John Boy & Billy's Grillin' Sauce: The Original
This started brewing in the family of Carl Lewis back in the 1950's. Carl's father was the original creator, while his mother tinkered with the recipe over the years to get it just right. Carl knew he had something good on his hands, but struck out trying to get the sauce on local supermarket shelves in North Carolina. He found a pathway to success via NASCAR's Dale Earnhardt, who was sent a bottle and loved it. Dale connected Carl with John Boy & Billy of The Big Show, a radio broadcast out of Charlotte. Carl became a regular on the show, known at Carl the Chef, and John Boy & Billy helped get the sauce off the ground and onto shelves back in 1996. Carl continued to work on his recipes and the brand today boasts four different sauces and three distinct rubs.
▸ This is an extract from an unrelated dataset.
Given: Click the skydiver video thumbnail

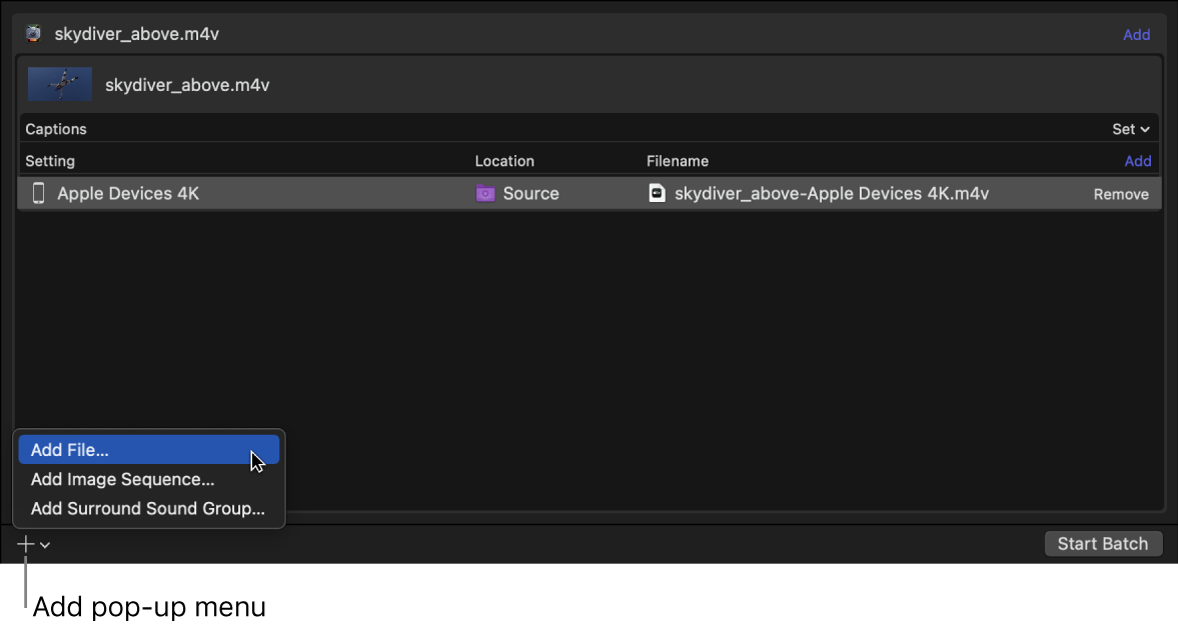Looking at the screenshot, I should tap(59, 84).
A heavy hit of vinegar backed up by mustard is the dominating aroma of this sauce. The sharpness of these two primary components is lessened by a pretty strong sweetness that has tomato mixed in, giving the sauce a secondary ketchup-like smell. There's hints of onions and garlic that add depth to the sauce, and just the slightest touch of heat probably from powdered peppers.
Thickness & Texture
This smooth, glossy, rusty orange sauce sits just south of medium on the thickness scale. It's semi-transparent, which lets you clearly see black and red spice specs peppered throughout. It has a syrupy consistancy, which leaves the sauce pouring in a quick and steady stream off of a suspended spoon. As the sauce slows, a few final drips release and a thin coating is left clinging to the silverware. In this coating, there are small bits of onion that weren't very discernible before, which add a little texture to the sauce.
Out of the Jar
A corn-syrupy sweetness starts off the flavor. Tomato quickly mixes in, giving it a very ketchup-y tilt that was hinted at in the aroma. Mustard hits next, which adds a nice contrast to the fruity sweetness. Vinegar follows next, bringing a mellow tang to start. Right before that tartness intensifies, the bits of onion and garlic make their presence known, then are drowned out by the tang and a increasing heat. The final taste is mildly spicy well balanced with sweetness and heavy tartness.
Slathered & Cooked
This sauce coated the chicken in a very thin, transparent layer. It baked down well over indirect heat, which allowed the sauce to build up nicely over multiple brushings. When moved to direct heat, the sauce started burning almost immediately, leaving a large swath of black char on the leg. The intense tang, mild heat, and contrasting mustard from out of the jar were almost non-present after being cooked. This left the leg tasting mostly like sticky, sugary syrup with a bit of tomato fruitiness. When I got to the blackened parts, they mostly tasted burnt, which is not always the case with all sauces.
Put to Use
Out of the jar, this is a pretty nice sauce. It had a pretty standard barbecue flavor, but the heightened presence of mustard takes it up a notch for me, adding a simple, yet very effective depth that can often be missing in standard tomato-based sauces. Unfortunately balance and complexity were lost after being cooked, leaving my chicken tasting a bit too sugary without the heat, tang, and bite that made the sauce work so well otherwise. Because of this, I think the sauce makes a great condiment and would do fine dressing a pile of pork, slathered on a rack of ribs right before serving, or even as a dip for fries or other fried goodies. I'd steer clear of using it for high heat cooking though, where all the good can become diminished and the sauce quickly burns.